▶ Problem description
Where the material below has a line containing "The width and height of the screenshot is (756, 383).", start repeating exactly, and keep going through the line containing "The width and height of the screenshot is (1500, 1118).", with no other lines.

═══ Source records

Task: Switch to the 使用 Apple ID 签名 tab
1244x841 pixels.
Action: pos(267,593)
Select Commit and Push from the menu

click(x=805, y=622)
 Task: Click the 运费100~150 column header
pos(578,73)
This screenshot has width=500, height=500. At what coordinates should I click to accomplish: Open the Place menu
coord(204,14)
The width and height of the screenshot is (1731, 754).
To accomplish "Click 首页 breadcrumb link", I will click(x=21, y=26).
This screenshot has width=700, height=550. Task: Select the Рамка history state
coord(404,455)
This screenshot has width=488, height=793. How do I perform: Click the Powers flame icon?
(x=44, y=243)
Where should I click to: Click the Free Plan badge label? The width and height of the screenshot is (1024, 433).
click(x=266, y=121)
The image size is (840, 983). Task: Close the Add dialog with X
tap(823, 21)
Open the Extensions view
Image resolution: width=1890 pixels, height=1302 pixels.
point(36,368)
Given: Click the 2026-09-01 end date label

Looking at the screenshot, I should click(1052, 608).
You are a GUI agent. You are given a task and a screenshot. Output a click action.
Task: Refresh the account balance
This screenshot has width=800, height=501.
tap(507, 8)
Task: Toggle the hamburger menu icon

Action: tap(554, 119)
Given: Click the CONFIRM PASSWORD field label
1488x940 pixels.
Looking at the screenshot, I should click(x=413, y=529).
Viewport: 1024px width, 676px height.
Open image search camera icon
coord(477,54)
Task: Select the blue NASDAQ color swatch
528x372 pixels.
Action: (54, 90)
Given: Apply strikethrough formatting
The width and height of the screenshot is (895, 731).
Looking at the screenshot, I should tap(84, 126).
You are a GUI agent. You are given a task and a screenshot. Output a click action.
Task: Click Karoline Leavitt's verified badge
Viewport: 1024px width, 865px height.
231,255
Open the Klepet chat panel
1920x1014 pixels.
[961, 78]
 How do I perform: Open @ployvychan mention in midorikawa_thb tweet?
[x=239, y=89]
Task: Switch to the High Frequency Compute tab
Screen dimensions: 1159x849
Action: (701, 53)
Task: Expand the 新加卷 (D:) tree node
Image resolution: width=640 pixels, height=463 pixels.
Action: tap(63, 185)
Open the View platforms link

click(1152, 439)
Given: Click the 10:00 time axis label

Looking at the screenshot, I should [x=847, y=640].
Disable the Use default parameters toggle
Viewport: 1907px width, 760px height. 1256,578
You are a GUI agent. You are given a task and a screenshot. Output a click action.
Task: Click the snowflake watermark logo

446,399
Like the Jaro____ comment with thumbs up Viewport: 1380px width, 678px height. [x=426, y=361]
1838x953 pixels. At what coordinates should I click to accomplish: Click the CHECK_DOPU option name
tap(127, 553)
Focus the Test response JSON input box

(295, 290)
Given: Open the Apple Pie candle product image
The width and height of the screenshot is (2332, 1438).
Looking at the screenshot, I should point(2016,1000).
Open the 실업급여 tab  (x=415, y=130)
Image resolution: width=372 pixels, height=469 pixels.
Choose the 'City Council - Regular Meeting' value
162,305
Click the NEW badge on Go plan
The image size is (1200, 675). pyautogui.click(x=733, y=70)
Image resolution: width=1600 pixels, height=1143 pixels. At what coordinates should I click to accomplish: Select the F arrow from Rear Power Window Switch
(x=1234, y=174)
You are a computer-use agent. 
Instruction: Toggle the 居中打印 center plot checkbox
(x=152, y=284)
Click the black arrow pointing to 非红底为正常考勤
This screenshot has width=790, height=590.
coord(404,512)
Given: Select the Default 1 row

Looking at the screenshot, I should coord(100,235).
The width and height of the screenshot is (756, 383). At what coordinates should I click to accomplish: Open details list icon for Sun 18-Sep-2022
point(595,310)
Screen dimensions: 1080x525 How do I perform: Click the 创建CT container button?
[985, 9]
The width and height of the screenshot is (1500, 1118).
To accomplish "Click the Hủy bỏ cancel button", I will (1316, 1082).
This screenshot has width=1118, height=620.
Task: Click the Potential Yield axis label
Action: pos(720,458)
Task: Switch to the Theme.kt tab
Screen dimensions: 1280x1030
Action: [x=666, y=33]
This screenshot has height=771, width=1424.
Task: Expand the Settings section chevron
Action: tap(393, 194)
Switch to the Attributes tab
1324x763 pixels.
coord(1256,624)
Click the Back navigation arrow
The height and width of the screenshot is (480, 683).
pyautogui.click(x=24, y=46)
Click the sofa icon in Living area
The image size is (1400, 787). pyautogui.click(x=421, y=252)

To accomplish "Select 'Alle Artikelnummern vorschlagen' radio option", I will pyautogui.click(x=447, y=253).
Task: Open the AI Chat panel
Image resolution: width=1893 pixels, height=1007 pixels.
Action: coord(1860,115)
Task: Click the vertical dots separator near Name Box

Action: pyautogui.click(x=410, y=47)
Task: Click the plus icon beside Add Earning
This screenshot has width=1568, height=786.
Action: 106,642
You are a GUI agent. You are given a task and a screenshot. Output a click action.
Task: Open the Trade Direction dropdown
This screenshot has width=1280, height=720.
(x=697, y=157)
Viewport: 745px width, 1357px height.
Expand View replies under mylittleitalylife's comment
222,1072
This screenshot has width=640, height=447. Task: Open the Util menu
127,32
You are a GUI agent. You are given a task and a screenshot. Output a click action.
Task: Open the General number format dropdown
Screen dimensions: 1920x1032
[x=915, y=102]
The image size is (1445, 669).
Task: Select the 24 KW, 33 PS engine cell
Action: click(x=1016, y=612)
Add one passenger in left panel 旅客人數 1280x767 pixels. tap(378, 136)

══════

▶ Task answer
The width and height of the screenshot is (756, 383). At what coordinates should I click to accomplish: Open details list icon for Sun 18-Sep-2022
point(595,310)
Screen dimensions: 1080x525 How do I perform: Click the 创建CT container button?
[985, 9]
The width and height of the screenshot is (1500, 1118).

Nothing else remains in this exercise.